The Kenyan shilling has slipped slightly against the US dollar after holding steady for several months. This shift follows a recent visit from officials of the International Monetary Fund, who raised concerns about the currency’s long-term resilience.
Data released by the Central Bank of Kenya on Tuesday, 18 November, showed the shilling losing ground to the dollar, marking the end of a five-month run where it barely moved between KSh129.23 and KSh129.26.
A reduction in the supply of US dollars in the local market on Friday, 14 November, pushed the shilling to its weakest point in more than half a year. CBK figures placed it at an average of KSh129.35 on that day. By Monday, commercial banks reported a slight further dip to around KSh129.38.
As of Tuesday, 18 November, the CBK indicated an exchange rate of KSh129.51 to the dollar.
Geopolitical economist Aly-Khan Satchu argued that the shilling is undervalued when measured against global market trends. He suggested that the IMF’s scrutiny stemmed from the currency’s behaviour bucking broader patterns, noting that many emerging market and African currencies strengthened against the dollar through 2025, whereas the shilling’s trajectory appeared artificially restrained.

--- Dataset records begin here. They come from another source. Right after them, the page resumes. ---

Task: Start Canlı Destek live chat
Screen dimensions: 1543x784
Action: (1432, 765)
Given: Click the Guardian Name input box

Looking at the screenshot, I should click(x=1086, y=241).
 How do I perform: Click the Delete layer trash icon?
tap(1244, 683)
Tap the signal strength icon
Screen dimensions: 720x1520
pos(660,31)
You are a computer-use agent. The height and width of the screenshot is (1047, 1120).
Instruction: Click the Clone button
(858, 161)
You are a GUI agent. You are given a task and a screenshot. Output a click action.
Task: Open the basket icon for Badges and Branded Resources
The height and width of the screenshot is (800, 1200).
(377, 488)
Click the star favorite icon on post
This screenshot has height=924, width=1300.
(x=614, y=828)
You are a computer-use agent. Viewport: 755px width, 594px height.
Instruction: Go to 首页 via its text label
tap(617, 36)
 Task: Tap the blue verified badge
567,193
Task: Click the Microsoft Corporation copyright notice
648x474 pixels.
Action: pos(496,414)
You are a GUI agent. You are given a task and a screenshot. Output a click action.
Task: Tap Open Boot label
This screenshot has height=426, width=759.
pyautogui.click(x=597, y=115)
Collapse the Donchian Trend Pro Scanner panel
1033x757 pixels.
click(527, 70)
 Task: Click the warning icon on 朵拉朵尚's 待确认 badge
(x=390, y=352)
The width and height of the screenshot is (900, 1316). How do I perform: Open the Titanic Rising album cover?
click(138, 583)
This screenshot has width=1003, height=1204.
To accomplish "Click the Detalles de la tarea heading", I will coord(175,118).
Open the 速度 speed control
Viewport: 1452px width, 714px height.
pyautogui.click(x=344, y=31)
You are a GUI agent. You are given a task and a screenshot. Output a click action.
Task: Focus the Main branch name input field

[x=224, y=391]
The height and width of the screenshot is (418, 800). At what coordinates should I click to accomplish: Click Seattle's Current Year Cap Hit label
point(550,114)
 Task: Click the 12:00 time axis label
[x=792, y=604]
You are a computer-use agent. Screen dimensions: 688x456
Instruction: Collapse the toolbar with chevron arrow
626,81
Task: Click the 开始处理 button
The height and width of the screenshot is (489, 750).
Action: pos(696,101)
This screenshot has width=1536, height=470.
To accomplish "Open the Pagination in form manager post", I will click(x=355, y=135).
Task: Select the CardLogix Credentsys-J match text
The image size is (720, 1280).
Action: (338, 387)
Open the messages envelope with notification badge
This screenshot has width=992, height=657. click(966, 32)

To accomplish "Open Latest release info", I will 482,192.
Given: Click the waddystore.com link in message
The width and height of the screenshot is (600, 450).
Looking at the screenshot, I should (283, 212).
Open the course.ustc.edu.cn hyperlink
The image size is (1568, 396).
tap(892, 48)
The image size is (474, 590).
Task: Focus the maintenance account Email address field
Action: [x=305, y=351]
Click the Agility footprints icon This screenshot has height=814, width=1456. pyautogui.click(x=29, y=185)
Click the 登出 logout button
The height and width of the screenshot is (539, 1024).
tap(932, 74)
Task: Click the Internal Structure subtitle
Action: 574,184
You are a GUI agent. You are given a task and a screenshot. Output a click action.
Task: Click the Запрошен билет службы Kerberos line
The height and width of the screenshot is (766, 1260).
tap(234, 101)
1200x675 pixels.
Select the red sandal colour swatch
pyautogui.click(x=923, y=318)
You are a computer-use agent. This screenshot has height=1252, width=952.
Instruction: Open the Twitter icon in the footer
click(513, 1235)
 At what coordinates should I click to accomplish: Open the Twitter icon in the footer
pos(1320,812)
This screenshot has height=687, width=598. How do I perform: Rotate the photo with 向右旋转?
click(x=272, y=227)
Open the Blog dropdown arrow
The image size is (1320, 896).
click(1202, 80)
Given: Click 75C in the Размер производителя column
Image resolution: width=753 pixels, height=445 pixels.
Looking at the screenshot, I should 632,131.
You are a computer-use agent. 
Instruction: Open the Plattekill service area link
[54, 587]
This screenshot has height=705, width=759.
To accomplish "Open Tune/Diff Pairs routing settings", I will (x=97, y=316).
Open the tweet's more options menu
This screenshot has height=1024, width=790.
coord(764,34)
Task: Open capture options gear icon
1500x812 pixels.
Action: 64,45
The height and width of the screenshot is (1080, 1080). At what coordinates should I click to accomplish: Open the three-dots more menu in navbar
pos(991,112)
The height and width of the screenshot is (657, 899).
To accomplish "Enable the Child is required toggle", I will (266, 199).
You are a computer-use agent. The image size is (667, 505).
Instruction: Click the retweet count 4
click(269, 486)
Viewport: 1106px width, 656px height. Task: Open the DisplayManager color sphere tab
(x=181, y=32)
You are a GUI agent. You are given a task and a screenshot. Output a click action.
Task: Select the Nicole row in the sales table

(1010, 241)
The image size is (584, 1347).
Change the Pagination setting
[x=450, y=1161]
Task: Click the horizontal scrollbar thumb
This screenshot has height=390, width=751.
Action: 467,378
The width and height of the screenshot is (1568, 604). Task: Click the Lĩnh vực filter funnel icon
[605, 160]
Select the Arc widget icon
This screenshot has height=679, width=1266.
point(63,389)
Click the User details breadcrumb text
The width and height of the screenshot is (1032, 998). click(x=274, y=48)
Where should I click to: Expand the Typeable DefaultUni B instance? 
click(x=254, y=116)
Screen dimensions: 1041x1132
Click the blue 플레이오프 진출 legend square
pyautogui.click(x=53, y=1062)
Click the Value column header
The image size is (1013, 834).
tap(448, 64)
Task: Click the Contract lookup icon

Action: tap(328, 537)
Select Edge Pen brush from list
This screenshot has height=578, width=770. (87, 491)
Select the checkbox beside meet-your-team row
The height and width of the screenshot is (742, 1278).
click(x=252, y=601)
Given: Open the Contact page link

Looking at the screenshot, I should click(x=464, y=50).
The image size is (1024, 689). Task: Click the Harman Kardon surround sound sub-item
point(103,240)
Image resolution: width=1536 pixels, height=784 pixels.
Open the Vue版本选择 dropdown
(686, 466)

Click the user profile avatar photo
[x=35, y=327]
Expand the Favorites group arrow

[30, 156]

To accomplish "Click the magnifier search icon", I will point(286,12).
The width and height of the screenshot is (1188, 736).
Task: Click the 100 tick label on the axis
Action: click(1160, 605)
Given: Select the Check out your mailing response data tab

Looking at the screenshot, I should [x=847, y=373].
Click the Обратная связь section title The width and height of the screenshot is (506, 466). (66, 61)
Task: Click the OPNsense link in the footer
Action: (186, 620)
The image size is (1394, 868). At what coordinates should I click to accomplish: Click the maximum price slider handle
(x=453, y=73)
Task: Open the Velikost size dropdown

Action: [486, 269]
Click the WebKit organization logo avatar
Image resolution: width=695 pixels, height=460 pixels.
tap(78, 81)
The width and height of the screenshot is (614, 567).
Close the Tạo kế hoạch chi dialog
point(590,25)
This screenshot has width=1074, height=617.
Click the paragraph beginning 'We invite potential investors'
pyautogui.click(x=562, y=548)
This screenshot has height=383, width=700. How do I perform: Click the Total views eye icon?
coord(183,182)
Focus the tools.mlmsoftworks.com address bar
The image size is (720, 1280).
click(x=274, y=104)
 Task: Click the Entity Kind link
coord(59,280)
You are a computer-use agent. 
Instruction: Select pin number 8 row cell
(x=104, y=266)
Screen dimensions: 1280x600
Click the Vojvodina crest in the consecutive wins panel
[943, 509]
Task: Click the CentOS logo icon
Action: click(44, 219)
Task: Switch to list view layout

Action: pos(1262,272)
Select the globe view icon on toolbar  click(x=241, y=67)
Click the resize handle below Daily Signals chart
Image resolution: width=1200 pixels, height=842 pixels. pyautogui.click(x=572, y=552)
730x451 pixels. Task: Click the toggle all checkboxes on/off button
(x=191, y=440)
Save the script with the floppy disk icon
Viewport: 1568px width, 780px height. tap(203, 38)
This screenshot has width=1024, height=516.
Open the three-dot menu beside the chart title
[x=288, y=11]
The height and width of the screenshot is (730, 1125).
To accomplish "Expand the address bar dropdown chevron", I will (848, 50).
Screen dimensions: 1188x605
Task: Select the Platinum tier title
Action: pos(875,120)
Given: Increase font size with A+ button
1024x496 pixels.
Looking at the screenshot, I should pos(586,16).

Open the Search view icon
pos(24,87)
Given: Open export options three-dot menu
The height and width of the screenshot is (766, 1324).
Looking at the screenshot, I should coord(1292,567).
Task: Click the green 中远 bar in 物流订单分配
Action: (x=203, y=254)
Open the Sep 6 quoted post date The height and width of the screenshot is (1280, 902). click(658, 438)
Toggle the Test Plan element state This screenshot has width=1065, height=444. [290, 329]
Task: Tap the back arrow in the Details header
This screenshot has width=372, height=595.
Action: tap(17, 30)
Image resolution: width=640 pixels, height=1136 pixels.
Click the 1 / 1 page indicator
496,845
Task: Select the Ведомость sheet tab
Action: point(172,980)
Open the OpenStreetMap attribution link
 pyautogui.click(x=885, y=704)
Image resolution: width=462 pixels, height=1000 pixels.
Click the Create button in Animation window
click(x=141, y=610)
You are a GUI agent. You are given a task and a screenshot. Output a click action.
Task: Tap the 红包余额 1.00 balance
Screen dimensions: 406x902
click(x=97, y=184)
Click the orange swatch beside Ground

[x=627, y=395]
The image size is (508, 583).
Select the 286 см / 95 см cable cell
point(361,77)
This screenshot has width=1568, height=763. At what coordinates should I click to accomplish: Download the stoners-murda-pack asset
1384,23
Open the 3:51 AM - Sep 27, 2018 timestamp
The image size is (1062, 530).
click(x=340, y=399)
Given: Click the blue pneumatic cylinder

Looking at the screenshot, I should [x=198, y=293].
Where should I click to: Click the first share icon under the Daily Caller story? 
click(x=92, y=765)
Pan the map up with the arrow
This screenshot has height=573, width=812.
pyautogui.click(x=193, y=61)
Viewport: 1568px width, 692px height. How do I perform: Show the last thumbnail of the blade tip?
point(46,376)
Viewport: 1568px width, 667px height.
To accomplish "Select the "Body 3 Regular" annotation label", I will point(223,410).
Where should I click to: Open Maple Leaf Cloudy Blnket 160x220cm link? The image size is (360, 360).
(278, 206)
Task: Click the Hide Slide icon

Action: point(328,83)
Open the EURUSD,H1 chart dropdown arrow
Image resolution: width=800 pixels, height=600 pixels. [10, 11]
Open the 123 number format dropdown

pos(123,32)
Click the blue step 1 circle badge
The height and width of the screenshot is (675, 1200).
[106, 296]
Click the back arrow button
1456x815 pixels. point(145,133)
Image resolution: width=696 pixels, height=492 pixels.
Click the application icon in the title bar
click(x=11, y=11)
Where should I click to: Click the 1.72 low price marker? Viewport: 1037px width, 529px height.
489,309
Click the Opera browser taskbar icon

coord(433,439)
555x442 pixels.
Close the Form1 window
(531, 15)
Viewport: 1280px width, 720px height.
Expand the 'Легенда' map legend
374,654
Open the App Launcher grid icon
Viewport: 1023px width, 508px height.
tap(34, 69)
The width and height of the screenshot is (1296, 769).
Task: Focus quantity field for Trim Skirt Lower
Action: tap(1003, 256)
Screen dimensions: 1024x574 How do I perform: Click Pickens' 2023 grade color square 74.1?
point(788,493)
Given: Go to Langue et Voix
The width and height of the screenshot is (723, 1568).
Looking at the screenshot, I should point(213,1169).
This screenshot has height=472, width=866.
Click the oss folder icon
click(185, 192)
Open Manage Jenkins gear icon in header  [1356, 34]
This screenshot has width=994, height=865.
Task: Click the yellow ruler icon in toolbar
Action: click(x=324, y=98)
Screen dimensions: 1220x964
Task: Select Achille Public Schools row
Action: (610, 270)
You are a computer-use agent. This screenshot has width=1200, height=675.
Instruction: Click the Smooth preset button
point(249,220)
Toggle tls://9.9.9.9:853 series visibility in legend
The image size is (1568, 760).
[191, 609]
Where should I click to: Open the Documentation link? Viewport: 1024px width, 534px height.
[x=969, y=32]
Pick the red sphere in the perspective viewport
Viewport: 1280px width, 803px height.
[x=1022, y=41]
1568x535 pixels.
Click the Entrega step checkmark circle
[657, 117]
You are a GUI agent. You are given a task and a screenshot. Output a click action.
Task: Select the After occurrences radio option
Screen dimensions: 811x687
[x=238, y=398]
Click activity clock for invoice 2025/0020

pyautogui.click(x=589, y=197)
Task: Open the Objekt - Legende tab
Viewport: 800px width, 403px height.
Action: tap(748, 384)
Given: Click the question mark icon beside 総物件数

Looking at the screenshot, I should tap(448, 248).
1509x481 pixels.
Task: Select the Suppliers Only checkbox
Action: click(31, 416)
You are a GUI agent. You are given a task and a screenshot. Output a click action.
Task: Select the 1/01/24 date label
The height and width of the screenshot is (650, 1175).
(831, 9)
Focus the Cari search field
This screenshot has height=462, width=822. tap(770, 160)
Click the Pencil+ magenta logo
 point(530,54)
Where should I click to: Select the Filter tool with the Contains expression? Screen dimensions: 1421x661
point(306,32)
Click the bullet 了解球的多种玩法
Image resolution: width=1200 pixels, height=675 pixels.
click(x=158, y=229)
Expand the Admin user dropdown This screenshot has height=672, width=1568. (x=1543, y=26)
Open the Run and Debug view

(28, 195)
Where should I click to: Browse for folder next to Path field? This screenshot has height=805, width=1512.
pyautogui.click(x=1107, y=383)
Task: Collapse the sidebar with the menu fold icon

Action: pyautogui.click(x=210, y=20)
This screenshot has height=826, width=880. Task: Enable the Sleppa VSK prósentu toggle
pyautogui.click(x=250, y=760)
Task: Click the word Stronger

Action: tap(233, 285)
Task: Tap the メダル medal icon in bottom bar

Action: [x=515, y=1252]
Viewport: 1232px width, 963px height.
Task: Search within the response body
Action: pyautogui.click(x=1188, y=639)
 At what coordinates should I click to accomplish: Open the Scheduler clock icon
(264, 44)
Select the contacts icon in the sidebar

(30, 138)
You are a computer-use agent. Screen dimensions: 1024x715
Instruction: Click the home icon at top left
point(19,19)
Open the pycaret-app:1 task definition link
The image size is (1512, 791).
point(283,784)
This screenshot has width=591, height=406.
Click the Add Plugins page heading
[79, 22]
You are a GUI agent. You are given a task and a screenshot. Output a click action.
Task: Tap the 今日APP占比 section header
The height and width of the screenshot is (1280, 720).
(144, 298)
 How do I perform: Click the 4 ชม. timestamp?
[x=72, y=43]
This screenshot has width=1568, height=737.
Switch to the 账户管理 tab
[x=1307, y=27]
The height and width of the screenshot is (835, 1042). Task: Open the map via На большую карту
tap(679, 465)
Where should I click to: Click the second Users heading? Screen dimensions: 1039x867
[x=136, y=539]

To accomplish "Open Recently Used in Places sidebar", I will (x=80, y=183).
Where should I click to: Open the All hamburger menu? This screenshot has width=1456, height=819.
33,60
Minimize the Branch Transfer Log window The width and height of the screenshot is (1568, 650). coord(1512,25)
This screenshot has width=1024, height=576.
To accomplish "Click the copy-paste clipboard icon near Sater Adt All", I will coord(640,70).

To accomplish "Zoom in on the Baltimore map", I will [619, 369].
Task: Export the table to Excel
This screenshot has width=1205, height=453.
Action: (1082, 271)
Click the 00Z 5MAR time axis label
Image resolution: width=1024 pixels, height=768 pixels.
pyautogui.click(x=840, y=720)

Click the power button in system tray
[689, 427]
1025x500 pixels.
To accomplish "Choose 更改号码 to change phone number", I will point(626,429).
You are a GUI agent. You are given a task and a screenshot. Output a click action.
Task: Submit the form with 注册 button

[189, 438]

According to Satchu, the IMF implicitly questioned whether the CBK was maintaining a deliberately weak shilling. He placed the shilling’s fair value roughly five percent above its current rate.
IMF officials held meetings in Nairobi in mid-October with President William Ruto, Treasury Cabinet Secretary John Mbadi, the Kenya Revenue Authority leadership, and other policymakers. They were reportedly unsettled by how unnervingly stable the currency had remained, describing it as “too steady”.